■ Brief ■
Whenever the string "will" appears in a line below, please copy the line out.

■ Dataset content ■

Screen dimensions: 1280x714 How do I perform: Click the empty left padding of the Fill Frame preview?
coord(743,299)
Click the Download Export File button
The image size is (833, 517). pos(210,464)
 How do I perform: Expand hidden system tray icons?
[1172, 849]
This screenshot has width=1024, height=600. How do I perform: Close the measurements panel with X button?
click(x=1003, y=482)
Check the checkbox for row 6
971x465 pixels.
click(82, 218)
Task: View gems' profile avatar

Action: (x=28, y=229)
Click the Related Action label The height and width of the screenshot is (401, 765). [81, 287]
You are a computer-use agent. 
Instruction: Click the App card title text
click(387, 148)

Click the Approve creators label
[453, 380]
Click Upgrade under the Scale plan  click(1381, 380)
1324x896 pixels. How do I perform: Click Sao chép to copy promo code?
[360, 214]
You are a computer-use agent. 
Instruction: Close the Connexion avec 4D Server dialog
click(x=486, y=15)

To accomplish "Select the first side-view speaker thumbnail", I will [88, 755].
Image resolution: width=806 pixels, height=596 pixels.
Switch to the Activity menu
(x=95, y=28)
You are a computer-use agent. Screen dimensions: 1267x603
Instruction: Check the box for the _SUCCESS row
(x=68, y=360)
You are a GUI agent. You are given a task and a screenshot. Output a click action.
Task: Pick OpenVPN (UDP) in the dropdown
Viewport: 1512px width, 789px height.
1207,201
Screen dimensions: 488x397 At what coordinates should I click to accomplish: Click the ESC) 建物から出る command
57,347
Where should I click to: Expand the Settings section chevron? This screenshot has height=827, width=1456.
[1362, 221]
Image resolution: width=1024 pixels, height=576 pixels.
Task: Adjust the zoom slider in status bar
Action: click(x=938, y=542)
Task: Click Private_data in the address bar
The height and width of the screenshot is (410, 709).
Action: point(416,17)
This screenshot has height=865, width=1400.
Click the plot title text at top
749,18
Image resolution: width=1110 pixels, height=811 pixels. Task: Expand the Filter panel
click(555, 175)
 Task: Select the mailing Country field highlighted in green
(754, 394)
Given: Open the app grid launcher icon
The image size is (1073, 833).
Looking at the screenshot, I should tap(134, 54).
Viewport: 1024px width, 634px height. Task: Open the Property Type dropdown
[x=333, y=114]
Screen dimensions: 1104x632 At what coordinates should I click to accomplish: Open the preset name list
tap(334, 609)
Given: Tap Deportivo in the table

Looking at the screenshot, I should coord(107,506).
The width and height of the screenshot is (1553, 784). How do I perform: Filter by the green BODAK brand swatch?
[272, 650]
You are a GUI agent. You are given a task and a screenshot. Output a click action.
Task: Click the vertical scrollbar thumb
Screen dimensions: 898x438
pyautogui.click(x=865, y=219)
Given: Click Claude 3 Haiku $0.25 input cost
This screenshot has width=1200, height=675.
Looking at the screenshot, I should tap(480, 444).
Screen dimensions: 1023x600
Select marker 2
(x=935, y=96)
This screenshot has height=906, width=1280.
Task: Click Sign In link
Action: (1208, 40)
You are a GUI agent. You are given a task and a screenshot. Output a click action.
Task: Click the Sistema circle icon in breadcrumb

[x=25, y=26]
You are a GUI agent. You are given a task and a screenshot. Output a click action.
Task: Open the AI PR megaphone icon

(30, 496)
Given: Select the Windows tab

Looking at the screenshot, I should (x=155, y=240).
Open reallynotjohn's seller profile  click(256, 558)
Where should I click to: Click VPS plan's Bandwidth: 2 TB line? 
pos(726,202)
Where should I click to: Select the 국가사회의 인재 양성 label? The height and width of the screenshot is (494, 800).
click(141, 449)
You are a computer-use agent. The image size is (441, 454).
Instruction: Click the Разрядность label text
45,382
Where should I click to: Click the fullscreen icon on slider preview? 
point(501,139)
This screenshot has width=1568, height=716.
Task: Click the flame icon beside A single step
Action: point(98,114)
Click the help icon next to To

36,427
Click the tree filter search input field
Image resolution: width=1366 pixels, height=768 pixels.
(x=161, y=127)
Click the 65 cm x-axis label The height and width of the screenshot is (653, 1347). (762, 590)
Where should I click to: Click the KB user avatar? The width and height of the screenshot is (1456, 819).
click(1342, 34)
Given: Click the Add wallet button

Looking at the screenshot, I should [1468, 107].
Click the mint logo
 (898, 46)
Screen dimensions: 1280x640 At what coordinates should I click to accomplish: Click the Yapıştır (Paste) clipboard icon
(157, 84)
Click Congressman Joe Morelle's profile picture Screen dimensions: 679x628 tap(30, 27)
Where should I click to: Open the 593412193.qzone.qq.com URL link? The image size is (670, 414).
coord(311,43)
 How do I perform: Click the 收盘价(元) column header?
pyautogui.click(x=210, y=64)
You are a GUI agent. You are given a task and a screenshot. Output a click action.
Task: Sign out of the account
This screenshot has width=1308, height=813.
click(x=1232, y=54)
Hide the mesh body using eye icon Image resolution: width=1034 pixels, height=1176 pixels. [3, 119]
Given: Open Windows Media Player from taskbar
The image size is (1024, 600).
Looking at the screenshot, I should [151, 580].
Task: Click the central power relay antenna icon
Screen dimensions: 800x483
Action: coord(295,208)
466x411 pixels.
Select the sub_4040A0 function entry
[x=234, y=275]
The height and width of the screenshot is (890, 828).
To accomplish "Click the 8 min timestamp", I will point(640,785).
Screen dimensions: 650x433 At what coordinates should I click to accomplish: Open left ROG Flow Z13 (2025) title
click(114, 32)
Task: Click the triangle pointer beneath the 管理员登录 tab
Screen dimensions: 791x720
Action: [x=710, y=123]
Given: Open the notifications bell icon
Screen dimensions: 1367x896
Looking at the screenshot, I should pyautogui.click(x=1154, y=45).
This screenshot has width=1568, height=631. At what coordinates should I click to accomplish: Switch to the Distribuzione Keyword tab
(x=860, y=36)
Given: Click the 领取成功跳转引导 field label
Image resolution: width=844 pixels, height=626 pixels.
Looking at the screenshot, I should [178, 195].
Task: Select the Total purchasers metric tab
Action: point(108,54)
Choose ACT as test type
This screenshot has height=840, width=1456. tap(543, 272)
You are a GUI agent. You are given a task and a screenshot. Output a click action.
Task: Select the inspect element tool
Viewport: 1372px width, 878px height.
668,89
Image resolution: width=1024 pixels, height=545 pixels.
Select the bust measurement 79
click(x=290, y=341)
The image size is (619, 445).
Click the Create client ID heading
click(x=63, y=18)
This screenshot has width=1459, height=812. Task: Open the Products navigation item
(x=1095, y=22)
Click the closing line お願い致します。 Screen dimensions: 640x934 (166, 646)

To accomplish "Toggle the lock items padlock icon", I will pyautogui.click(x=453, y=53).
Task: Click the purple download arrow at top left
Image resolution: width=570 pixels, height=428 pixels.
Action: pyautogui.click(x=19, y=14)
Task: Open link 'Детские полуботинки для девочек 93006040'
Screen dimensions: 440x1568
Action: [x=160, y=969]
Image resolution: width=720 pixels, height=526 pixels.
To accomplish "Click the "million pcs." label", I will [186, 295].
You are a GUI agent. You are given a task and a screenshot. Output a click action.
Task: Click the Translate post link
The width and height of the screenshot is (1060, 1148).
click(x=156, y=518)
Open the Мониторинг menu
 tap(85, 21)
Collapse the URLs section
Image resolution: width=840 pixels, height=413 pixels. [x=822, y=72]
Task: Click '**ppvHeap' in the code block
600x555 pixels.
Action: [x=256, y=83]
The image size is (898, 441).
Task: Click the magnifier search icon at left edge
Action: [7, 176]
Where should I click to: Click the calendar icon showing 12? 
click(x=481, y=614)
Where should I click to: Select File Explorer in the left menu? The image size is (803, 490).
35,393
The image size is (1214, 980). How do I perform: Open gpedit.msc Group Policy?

■ Task result ■
To accomplish "Select the first side-view speaker thumbnail", I will [88, 755].
To accomplish "Click the 8 min timestamp", I will point(640,785).
To accomplish "Toggle the lock items padlock icon", I will pyautogui.click(x=453, y=53).
To accomplish "Click the "million pcs." label", I will [186, 295].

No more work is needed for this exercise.